Authors: Stefan Kiefer, Pavel Semukhin, and Cas Widdershoven

Published in: LIPIcs, Volume 203, 32nd International Conference on Concurrency Theory (CONCUR 2021)

Abstract
(Multi-type) branching processes are a natural and well-studied model for generating random infinite trees. Branching processes feature both nondeterministic and probabilistic branching, generalizing both transition systems and Markov chains (but not generally Markov decision processes). We study the complexity of model checking branching processes against linear-time omega-regular specifications: is it the case almost surely that every branch of a tree randomly generated by the branching process satisfies the omega-regular specification?
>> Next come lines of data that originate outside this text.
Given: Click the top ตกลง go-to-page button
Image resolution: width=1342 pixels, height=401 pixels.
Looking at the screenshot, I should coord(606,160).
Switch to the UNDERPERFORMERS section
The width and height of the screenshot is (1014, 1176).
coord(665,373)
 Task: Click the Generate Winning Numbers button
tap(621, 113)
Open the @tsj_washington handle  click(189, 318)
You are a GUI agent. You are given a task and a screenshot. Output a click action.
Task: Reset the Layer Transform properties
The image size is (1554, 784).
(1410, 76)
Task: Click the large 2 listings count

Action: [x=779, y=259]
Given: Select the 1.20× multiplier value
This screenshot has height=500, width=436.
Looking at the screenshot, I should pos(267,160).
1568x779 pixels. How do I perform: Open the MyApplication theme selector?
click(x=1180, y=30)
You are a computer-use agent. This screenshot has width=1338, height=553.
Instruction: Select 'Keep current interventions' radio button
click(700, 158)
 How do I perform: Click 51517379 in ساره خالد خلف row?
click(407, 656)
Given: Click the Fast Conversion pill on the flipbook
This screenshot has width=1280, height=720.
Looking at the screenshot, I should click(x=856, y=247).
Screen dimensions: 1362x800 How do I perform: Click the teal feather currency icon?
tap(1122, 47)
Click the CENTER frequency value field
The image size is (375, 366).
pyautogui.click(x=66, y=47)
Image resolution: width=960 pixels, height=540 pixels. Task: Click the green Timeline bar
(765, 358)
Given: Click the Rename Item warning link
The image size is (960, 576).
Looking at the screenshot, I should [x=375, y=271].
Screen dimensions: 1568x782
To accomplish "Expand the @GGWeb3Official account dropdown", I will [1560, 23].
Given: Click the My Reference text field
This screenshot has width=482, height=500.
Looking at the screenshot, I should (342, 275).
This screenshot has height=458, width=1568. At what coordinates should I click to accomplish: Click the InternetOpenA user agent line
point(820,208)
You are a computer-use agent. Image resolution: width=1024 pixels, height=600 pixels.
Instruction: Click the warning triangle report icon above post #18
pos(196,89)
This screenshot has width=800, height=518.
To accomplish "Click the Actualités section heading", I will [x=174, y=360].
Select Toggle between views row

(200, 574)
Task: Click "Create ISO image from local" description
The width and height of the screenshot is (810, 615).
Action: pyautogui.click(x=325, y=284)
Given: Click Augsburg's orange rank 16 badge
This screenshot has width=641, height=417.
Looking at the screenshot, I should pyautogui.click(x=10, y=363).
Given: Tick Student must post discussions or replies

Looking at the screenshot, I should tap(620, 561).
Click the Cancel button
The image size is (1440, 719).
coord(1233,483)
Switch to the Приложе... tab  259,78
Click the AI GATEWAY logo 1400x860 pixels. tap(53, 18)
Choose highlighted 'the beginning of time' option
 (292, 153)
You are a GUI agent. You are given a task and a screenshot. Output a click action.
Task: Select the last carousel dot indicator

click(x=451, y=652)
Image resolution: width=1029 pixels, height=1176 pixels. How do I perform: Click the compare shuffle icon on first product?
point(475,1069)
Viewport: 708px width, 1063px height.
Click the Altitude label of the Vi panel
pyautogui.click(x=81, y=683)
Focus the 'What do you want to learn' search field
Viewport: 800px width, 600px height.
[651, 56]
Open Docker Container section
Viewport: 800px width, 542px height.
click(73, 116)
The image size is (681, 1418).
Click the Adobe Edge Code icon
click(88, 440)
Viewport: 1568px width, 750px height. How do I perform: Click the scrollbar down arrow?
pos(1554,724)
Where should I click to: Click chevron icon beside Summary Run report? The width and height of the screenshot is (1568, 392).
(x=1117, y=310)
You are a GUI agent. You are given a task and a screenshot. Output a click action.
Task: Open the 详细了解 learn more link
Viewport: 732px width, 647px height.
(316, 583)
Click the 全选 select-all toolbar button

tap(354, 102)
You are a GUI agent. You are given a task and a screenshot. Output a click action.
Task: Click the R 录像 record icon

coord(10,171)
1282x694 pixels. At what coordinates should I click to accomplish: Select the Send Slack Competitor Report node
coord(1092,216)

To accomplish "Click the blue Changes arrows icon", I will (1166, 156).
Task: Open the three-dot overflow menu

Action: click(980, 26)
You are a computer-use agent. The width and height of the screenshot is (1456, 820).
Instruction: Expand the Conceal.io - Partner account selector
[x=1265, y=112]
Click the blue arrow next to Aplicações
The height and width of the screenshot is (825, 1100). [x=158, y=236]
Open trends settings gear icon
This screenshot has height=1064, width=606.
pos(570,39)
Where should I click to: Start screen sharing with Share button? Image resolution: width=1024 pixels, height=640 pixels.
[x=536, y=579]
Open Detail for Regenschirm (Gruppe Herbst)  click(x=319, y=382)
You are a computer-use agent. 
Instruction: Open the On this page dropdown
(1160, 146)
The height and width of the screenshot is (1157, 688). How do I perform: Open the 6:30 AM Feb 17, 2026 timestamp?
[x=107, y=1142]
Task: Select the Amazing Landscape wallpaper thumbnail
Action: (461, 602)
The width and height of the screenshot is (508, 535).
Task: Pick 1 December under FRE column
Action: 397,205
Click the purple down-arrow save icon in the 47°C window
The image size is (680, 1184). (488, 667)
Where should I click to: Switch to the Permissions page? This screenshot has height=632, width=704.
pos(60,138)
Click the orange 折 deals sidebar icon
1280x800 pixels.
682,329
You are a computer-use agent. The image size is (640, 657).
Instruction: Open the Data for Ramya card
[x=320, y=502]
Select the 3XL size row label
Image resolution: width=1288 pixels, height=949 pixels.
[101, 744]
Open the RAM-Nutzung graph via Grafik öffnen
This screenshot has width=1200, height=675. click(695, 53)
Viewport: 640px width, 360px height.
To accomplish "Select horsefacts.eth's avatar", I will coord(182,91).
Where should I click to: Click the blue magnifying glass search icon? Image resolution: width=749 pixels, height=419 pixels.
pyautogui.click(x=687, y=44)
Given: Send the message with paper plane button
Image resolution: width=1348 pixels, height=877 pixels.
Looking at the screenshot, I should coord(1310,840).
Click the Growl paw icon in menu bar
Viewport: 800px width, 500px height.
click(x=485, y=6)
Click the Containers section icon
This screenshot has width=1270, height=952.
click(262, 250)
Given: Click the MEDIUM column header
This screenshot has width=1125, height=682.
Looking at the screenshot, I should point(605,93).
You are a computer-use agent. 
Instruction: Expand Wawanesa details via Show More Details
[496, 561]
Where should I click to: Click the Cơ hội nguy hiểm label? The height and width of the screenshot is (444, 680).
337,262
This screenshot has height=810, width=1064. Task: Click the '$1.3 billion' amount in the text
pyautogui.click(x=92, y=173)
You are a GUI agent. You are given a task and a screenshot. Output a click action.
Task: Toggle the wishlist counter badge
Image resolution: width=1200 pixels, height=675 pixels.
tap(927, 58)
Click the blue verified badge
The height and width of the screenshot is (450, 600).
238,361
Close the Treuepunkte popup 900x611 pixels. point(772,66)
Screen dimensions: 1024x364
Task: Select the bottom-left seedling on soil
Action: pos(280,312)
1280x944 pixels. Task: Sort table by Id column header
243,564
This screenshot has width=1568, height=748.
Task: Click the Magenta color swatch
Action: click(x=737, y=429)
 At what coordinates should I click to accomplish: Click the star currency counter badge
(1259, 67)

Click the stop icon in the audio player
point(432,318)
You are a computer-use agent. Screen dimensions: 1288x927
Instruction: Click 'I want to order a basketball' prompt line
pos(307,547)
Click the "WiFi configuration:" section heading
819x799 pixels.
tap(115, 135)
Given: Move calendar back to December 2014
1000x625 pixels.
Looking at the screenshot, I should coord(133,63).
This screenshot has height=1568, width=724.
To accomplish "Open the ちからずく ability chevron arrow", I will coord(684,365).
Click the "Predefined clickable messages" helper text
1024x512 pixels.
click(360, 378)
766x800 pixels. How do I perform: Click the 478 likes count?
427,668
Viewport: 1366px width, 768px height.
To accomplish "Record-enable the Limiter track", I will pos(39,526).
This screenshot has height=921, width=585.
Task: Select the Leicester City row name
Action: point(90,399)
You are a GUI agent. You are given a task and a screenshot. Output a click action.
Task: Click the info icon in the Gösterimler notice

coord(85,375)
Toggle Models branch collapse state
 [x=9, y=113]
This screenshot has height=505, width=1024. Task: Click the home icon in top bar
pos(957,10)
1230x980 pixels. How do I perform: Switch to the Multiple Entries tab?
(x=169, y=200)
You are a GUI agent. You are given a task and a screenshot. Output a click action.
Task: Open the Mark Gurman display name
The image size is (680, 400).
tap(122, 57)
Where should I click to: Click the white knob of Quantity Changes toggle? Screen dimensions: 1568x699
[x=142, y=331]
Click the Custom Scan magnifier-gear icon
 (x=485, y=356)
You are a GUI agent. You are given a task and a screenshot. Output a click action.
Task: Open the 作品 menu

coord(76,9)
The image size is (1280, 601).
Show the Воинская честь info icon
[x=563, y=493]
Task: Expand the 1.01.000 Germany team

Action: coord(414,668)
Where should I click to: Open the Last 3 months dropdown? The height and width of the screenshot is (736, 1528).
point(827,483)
The main result is that for LTL specifications this problem is in PSPACE, subsuming classical results for transition systems and Markov chains, respectively. The underlying general model-checking algorithm is based on the automata-theoretic approach, using unambiguous Büchi automata.
Cite as

Stefan Kiefer, Pavel Semukhin, and Cas Widdershoven. Linear-Time Model Checking Branching Processes. In 32nd International Conference on Concurrency Theory (CONCUR 2021). Leibniz International Proceedings in Informatics (LIPIcs), Volume 203, pp. 6:1-6:16, Schloss Dagstuhl – Leibniz-Zentrum für Informatik (2021)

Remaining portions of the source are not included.